L’écriture est rythmée, très graphique, et la traduction de Nathalie Bauer est certainement pour beaucoup dans le fait que le texte fonctionne. D’ailleurs, avant d’être un roman, la saga des Lehman a été une pièce de théâtre, Chapitres de la chute, dont elle a de toute évidence conservé la spontanéité et le sens scénique. Stefano Massini joue habilement avec les genres : un des derniers chapitres est une bande dessinée, par exemple, mais l’auteur s’amuse aussi avec des mots portemanteau, des assonances, des répétitions… C’est souvent drôle, et bien mené.

Stefano Massini, Les frères Lehman

Néanmoins, sur le fond, ce roman laisse dans l’ombre une composante majeure de l’histoire qu’il prétend nous raconter, en l’espèce, les conséquences concrètes du comportement de trois générations de Lehman sur l’existence de leurs concitoyens. Des plantations de coton, on ne voit que le salon de la demeure des maîtres lors d’une réception, d’un récital de piano ou d’un dîner, et les esclaves ne sont qu’une entité abstraite, qu’on mentionne, mais qu’on ne voit jamais vivre ou mourir. Il en va de même pour les mineurs, les ouvriers des usines ou du chemin de fer, les soldats au front. En définitive, tous ceux dont les vies viennent alimenter la machine à dollars que les Lehman ont inventée se trouvent relégués à de simples éléments de décor.

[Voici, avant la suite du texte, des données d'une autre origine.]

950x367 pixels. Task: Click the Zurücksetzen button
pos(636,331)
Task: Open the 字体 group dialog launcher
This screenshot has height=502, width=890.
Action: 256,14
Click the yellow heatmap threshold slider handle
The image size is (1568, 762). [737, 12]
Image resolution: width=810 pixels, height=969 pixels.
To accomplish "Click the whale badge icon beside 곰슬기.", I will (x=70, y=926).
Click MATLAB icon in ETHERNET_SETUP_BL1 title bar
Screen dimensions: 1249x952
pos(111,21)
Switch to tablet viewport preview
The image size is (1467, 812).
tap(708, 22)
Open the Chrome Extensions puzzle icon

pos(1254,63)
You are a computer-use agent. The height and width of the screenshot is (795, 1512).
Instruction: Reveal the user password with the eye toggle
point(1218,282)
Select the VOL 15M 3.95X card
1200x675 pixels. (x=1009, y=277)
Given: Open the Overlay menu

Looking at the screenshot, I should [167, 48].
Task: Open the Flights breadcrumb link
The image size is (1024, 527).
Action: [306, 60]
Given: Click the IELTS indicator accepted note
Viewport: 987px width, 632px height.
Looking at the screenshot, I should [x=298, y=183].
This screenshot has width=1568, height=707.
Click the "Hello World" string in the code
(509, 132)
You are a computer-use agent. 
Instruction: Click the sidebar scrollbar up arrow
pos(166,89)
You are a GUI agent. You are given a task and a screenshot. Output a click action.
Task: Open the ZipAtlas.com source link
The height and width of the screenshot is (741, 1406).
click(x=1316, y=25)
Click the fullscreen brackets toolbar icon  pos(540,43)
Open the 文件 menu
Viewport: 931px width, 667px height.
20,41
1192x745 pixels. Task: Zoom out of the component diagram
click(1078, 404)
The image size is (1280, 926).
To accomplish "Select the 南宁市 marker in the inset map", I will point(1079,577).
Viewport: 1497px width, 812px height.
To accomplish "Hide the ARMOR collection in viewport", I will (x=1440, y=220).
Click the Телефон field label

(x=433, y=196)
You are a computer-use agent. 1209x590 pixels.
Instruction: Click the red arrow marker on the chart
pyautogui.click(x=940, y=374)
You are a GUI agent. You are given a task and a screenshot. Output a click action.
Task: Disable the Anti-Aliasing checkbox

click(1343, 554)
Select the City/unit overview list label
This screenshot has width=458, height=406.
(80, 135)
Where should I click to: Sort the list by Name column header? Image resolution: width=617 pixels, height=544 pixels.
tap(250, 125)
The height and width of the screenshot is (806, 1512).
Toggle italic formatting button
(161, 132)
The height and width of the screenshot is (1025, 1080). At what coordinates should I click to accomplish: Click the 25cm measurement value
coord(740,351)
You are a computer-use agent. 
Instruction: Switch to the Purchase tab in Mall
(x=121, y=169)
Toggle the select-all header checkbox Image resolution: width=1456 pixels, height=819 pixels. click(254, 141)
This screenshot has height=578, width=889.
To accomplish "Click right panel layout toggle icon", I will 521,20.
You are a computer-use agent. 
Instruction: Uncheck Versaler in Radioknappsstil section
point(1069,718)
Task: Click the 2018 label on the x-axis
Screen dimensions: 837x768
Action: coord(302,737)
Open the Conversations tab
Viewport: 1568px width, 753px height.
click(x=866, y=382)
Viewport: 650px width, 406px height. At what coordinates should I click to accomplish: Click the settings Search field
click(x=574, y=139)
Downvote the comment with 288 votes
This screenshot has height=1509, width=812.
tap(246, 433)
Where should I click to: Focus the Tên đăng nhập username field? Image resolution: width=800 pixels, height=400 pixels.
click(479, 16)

Ce n’est que vers la fin, lorsque les « méchants » financiers modernes prennent le contrôle de la banque, qu’adviennent la chute et, accessoirement, quelques conséquences concrètes de l’activité des Lehman, quoique dispensées avec parcimonie. Volontairement ou non, Massini semble mettre en scène une dichotomie qui se voudrait naturelle entre la « bonne bourgeoisie » de l’argent, celle d’un dix-neuvième siècle entrepreneur et tourné vers le progrès, et les « financiers voyous », court-termistes et sans idéaux du début du XXIe siècle. Les Lehman, quels que soient leurs défauts, sont toujours des personnages positifs, ce qui est quand même un peu gros pour être avalé sans broncher. On aurait aimé ne serait-ce qu’entrevoir un exposé de l’histoire un peu plus réaliste, et la présence d’Herbert, le seul Lehman à développer une conscience sociale, (membre du parti démocrate, il sera gouverneur puis sénateur de l’État de New York), ne change rien à l’affaire. Là encore, sa contribution narrative ne vise qu’à renforcer l’idée que la « bonne bourgeoisie » n’était pas dépourvue d’idéaux progressistes et que la banque Lehman Brothers, ou plutôt la famille Lehman en tant qu’entité, avait accouché d’un modèle social viable, voire enviable. On peut ne pas être d’accord avec ça.

La dernière scène du livre, aussi onirique qu’astucieusement tournée, raconte la mort de la banque. Et l’on referme l’ouvrage avec un sentiment mitigé. On a lu un texte plein de poésie et d’inventivité formelle, mais qui, à l’inverse d’une fable, renvoie à une réalité qui n’a jamais existé… à moins, mais c’est peut-être pis, qu’il n’érige en morale l’indifférence à l’autre.